The Westfield case was one of first impression in Illinois. However, the court cited Prudential Property & Casualty Insurance Co. v Brenner, 350 NJ Super 316 (2002), in which the New Jersey appellate court construed a similar drug exclusion. In Brenner, the insured went to the home of a marijuana dealer with the express purpose of acquiring marijuana, either for free or by theft. During the attempt to obtain the marijuana, one of the insured's companions shot and killed the drug dealer. The dealer's mother commenced a wrongful death suit against the insured.
The Brenner court held that the language of the exclusion clearly and unambiguously barred coverage for underlying injuries "which arise out of, are connected with or are incident to the use and possession of illicit drugs." The court further held that even damages arising from an "attempt to gain illegal drugs" were excluded, since the insured's actions were "wholly focused on the use and possession of illegal drugs."
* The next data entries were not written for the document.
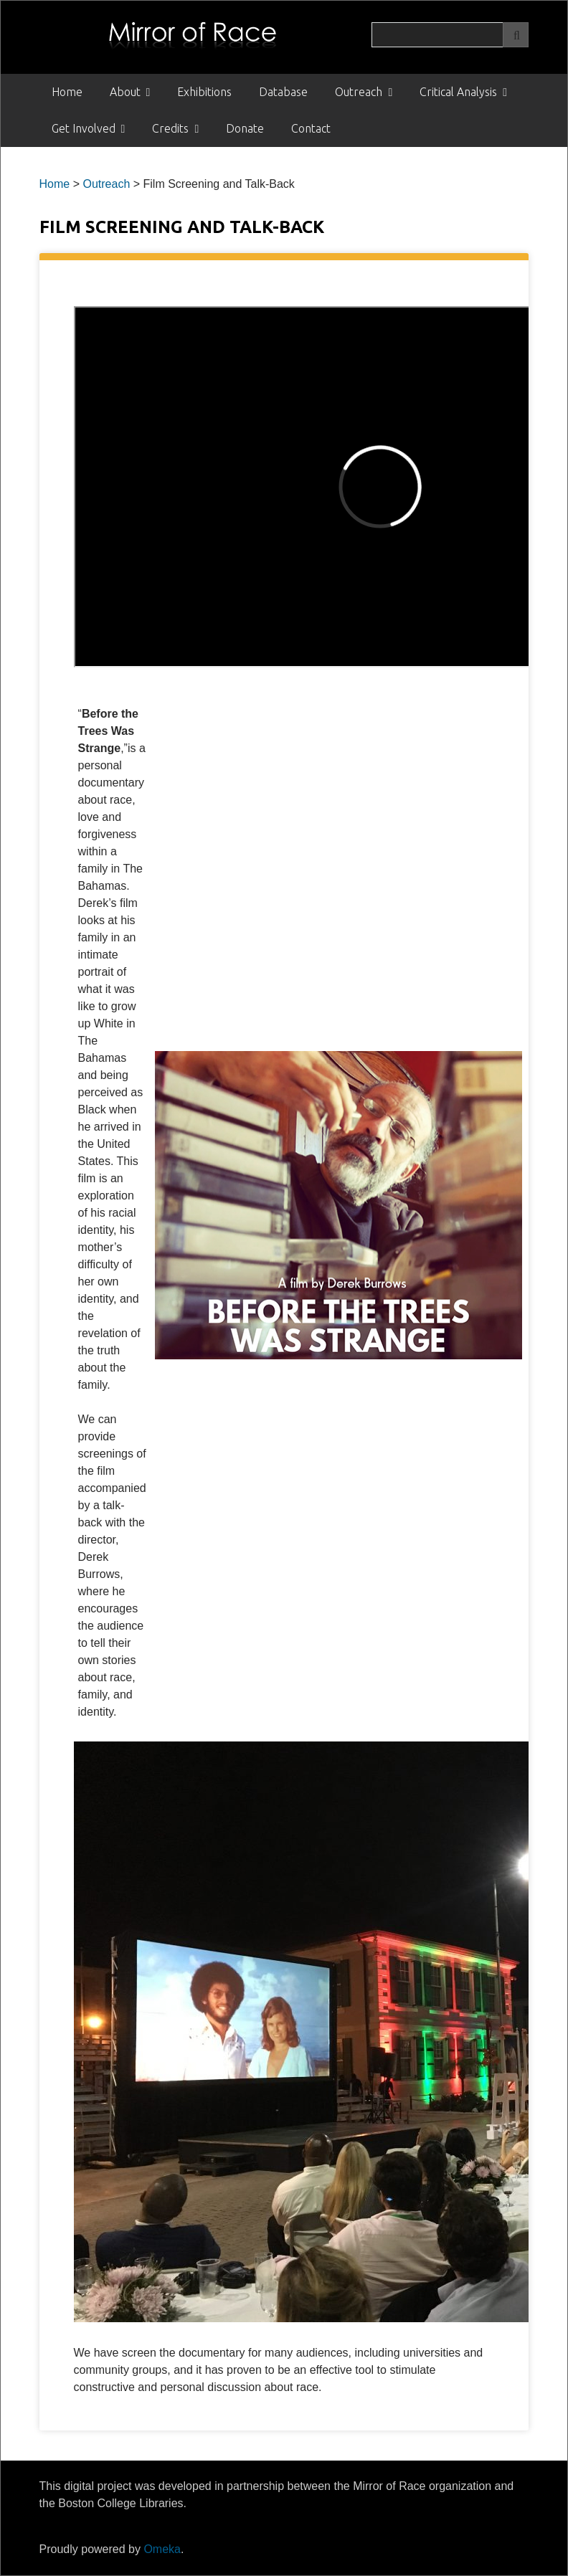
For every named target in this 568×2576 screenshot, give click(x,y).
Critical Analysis (458, 91)
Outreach (358, 91)
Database (283, 91)
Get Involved (83, 128)
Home (67, 91)
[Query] (450, 34)
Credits (170, 128)
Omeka (162, 2549)
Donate (245, 128)
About (125, 91)
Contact (311, 128)
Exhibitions (204, 91)
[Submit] (516, 34)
The Westfield case applies one of the most basic rules of policy construction—a court will not create ambiguity where none exists. The case (and the policy language) also furthers the purposes of drug dealer liability legislation. If liability under such statutes is insured, the legislative goals of deterrence and placement of costs on responsible parties would be defeated.
As of the preparation of this article, the following states and territory have enacted drug dealer civil liability legislation.
Arkansas—A.C.A. §16-124-101 et seq.
California—Cal. Health & Saf. Code §11700 et seq.
Colorado—C.R.S. 13-21-801 et seq.
Florida—Fla. Stat. §772.12
Illinois—740 ILCS 57/1 et seq.
Indiana—Burns Ind. Code Ann. §34-24-4-1 et seq.
Louisiana—La. R.S. 9:2800.61 et seq.`
Maryland—Md. Courts and Judicial Proceeding Code Ann. §3-1601 et seq.
Michigan—MCLS §691.1601 et seq.
New York—N.Y. CLS Gen Oblig §12-101 et seq.
New Jersey—N.J. Stat. §2C:35B-1 et seq.
Oklahoma—63 Okla. St. §2-421 et seq.
South Carolina—S.C. Code Ann. §44-54-10 et seq.
South Dakota—S.D. Codified Laws §34-20C-1
Utah—Utah Code Ann. §58-37e-1 et seq.
Virginia—Va. Code Ann. §8.01-227.4 et seq.
Virgin Islands—19 V.I.C. §641 et seq.